▸ Görev Tanımı
Aşağıdaki kayıtlarda "The width and height of the screenshot is (1327, 617)." ifadesini içeren satırla açılıp "Looking at the screenshot, I should coord(513,23)." ifadesini içeren satırla kapanan bölümü, iki uç satır da dahil olmak üzere, satırları değiştirmeden yeniden yazın. Bu bölümün dışındaki hiçbir satırı eklemeyin.

______________________________

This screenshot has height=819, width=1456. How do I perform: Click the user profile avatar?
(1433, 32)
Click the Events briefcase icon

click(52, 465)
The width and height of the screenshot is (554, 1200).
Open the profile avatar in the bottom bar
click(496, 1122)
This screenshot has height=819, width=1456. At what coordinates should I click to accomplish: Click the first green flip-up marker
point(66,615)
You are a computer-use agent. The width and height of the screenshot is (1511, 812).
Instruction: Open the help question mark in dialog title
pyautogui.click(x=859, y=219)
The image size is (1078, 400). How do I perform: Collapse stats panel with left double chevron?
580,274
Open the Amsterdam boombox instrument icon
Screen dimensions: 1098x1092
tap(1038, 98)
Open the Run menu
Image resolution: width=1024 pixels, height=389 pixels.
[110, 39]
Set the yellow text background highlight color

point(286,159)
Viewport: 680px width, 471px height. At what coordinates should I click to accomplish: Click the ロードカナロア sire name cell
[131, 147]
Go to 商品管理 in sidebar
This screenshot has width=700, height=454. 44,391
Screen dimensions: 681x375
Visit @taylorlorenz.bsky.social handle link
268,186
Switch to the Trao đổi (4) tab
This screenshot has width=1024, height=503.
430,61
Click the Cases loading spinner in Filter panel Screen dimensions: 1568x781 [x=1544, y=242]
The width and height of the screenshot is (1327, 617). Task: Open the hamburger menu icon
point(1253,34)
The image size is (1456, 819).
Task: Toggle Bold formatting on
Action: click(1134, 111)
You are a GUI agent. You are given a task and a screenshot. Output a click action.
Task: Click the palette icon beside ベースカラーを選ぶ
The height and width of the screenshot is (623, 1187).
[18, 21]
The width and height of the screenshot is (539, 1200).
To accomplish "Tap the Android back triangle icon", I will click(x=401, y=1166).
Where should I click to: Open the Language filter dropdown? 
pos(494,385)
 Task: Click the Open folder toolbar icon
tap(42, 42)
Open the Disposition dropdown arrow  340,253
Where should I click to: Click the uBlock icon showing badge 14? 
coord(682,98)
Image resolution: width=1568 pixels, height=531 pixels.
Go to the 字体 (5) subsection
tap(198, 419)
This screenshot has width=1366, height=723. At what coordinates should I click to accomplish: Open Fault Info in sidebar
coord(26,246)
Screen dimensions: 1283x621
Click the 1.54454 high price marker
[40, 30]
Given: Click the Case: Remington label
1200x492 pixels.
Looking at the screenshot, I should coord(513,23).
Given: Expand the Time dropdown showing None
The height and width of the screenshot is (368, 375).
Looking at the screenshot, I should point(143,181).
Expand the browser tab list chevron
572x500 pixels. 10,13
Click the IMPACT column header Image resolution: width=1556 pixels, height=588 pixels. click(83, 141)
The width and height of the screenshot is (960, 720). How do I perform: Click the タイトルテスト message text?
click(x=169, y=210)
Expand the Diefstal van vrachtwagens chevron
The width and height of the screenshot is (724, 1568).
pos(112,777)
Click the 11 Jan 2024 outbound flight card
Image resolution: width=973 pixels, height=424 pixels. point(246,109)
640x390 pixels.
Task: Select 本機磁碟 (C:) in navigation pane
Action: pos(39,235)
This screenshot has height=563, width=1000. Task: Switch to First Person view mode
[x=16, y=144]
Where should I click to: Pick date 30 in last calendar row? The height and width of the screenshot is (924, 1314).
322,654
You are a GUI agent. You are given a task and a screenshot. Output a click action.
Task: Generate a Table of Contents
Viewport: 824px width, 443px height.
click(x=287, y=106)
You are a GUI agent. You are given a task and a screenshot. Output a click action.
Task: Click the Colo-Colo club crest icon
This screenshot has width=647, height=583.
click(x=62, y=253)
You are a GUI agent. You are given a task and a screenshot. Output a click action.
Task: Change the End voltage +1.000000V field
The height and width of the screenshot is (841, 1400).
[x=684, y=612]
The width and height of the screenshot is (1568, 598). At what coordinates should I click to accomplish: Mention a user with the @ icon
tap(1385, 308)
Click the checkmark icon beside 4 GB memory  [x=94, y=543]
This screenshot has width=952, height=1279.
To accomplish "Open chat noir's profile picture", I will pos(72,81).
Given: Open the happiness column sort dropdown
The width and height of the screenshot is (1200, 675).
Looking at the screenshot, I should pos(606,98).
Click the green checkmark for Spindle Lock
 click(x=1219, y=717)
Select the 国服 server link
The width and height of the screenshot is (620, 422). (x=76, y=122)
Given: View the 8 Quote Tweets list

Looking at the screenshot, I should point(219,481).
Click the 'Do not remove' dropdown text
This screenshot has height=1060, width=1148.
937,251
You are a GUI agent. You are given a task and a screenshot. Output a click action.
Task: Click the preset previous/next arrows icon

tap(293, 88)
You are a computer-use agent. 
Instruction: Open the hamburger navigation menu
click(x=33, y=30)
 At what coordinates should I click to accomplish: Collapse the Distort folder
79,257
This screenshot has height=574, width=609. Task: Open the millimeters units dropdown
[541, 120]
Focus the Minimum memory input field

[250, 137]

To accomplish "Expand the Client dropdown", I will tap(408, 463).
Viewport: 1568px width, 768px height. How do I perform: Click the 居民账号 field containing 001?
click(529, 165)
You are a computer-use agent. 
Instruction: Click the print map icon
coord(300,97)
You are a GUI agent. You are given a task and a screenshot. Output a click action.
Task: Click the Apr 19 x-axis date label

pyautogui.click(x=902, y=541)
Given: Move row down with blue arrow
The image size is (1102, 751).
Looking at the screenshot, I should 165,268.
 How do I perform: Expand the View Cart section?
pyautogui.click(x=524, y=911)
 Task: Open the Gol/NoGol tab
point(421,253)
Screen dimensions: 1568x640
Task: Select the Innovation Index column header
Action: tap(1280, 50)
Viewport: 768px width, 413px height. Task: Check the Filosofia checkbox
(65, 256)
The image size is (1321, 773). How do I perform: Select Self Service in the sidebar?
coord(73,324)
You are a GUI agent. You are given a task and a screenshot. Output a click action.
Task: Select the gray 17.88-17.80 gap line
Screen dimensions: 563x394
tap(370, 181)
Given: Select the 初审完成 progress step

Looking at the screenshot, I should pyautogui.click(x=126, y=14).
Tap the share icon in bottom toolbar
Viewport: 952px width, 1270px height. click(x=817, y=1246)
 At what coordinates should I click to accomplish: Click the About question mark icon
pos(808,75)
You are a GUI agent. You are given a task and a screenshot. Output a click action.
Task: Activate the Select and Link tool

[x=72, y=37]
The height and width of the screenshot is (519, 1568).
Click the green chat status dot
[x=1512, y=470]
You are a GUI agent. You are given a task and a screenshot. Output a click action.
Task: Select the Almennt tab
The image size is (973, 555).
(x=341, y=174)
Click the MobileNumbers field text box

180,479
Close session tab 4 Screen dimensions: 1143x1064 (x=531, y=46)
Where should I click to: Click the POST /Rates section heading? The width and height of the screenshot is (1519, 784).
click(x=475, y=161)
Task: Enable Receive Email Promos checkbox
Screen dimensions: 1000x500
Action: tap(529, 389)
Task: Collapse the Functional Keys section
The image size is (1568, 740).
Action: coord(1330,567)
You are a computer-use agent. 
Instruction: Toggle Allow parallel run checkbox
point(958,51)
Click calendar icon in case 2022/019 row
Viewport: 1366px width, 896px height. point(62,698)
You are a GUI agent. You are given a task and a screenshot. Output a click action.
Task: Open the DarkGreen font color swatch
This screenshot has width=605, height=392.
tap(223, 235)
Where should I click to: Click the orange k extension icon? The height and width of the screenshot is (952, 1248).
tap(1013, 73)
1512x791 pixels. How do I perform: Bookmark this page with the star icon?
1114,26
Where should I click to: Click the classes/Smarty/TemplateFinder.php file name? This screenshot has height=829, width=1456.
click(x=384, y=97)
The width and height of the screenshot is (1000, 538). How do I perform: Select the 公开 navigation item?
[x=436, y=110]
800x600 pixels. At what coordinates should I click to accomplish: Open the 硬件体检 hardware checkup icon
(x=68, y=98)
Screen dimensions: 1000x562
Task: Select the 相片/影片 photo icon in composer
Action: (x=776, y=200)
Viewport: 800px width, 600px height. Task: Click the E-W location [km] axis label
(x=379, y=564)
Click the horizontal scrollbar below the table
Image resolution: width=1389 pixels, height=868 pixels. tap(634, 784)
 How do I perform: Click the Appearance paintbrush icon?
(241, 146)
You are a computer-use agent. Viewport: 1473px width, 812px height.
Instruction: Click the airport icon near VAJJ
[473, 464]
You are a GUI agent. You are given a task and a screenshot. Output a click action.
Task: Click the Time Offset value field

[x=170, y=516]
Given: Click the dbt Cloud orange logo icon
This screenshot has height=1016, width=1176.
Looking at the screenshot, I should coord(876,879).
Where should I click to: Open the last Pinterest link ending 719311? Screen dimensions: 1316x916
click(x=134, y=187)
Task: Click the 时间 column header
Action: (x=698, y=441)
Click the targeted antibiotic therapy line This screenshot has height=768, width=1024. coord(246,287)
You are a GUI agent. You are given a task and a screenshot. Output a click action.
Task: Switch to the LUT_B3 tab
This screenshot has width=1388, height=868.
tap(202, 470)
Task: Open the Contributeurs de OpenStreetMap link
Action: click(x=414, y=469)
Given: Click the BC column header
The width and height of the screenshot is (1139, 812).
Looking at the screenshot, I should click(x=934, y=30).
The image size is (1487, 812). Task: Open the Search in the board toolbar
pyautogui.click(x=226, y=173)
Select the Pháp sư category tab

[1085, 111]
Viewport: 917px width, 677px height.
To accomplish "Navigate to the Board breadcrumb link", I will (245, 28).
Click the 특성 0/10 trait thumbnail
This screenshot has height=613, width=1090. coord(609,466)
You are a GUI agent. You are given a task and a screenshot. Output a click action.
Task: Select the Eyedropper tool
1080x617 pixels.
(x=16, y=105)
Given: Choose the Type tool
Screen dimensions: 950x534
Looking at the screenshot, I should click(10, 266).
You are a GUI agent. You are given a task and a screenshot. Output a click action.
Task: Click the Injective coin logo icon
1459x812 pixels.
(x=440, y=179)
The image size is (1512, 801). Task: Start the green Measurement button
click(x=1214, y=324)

______________________________

▸ Çözümlü Yanıt
The width and height of the screenshot is (1327, 617). Task: Open the hamburger menu icon
point(1253,34)
The image size is (1456, 819).
Task: Toggle Bold formatting on
Action: click(1134, 111)
You are a GUI agent. You are given a task and a screenshot. Output a click action.
Task: Click the palette icon beside ベースカラーを選ぶ
The height and width of the screenshot is (623, 1187).
[18, 21]
The width and height of the screenshot is (539, 1200).
To accomplish "Tap the Android back triangle icon", I will click(x=401, y=1166).
Where should I click to: Open the Language filter dropdown? 
pos(494,385)
 Task: Click the Open folder toolbar icon
tap(42, 42)
Open the Disposition dropdown arrow  340,253
Where should I click to: Click the uBlock icon showing badge 14? 
coord(682,98)
Image resolution: width=1568 pixels, height=531 pixels.
Go to the 字体 (5) subsection
tap(198, 419)
This screenshot has width=1366, height=723. At what coordinates should I click to accomplish: Open Fault Info in sidebar
coord(26,246)
Screen dimensions: 1283x621
Click the 1.54454 high price marker
[40, 30]
Given: Click the Case: Remington label
1200x492 pixels.
Looking at the screenshot, I should coord(513,23).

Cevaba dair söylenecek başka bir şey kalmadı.